Apesar de toda a tecnologia, é possível que um robô fique desorientado, perdido a um canto ou que simplesmente deixe de saber qual é a sua baliza - e acabe a marcar autogolos.

Ganhar aos humanos

A RoboCup não é apenas uma competição de futebol. O objectivo é fomentar a investigação científica na área: os investigadores tendem a partilhar os respectivos avanços e não é incomum as equipas usarem tecnologia desenvolvida por outras. Em Portugal, as Universidades do Minho, Porto e Coimbra e o Instituto Superior Técnico, em Lisboa, têm equipas que já disputaram partidas na RoboCup.

"Escolheu-se o futebol porque é um problema interessante e porque facilmente pode atrair pessoas, nomeadamente de fora da robótica, e inclusivamente patrocinadores", explica Bernardo Cunha. Mas a tecnologia destes robôs desenvolvidos para jogar futebol poderá ser usada para outro tipo de tarefas - basicamente, todas aquelas em que seja útil ter máquinas capazes de se coordenarem e funcionarem autonomamente.

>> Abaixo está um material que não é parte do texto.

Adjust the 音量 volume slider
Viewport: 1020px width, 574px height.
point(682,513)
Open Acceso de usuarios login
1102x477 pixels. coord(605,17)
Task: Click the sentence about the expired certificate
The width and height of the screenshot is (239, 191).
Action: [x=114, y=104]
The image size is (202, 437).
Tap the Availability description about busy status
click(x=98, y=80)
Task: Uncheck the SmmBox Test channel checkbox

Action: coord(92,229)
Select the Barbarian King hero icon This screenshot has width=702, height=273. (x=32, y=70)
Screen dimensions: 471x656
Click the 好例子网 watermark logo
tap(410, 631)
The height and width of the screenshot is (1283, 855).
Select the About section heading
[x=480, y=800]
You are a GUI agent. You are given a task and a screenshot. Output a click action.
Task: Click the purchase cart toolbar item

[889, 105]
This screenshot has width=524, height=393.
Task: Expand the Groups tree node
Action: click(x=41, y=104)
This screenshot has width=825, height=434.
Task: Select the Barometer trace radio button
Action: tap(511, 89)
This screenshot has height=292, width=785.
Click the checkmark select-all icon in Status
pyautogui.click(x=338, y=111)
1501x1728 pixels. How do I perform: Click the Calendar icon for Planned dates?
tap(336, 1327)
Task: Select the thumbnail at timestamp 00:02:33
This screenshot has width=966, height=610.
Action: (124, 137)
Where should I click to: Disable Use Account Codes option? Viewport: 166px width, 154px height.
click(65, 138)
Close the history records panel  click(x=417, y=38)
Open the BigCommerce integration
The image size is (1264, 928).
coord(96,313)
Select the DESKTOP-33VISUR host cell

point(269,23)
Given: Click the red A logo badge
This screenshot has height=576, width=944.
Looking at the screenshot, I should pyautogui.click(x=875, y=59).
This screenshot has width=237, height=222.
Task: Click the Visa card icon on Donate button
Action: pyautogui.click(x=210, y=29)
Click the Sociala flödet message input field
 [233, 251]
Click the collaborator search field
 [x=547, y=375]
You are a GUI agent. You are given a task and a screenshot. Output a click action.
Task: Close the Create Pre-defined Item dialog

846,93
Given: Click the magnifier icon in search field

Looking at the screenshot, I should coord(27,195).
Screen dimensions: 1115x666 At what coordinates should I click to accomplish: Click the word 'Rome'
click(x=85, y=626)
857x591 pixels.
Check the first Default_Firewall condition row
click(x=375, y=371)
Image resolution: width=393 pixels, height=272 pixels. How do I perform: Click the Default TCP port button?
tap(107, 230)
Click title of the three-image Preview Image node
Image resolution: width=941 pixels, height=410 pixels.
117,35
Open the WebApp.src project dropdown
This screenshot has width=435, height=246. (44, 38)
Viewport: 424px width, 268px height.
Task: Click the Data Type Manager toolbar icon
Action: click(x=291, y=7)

Por exemplo, vigilância de incêndios e operações de salvamento em locais para onde seja demasiado arriscado (ou, simplesmente, demasiado caro) enviar pessoas. E, inevitavelmente, é o tipo de tecnologia que pode ser usada em ambiente militar.

Há, porém, um outro objectivo da RoboCup, este directamente relacionado com o desporto: conseguir que, em 2050, uma equipa de robôs seja capaz de ganhar à equipa vencedora do campeonato mundial de futebol. Olhando para os actuais jogos entre máquinas, a meta parece ficção científica. Mas os responsáveis pelo CAMBADA são unânimes em considerar que o objectivo é perfeitamente possível. E, para sustentar a afirmação, dão o exemplo do computador Deep Blue, que em 1997 (e à segunda tentativa) derrotou Garry Kasparov. Afinal, quando os primeiros computadores foram inventados e ocupavam salas inteiras, ninguém imaginaria que acabariam por vencer um génio do xadrez. Aconteceu. Mas Kasparov acusou os cientistas que criaram o computador de terem feito batota - e a situação nunca foi completamente esclarecida.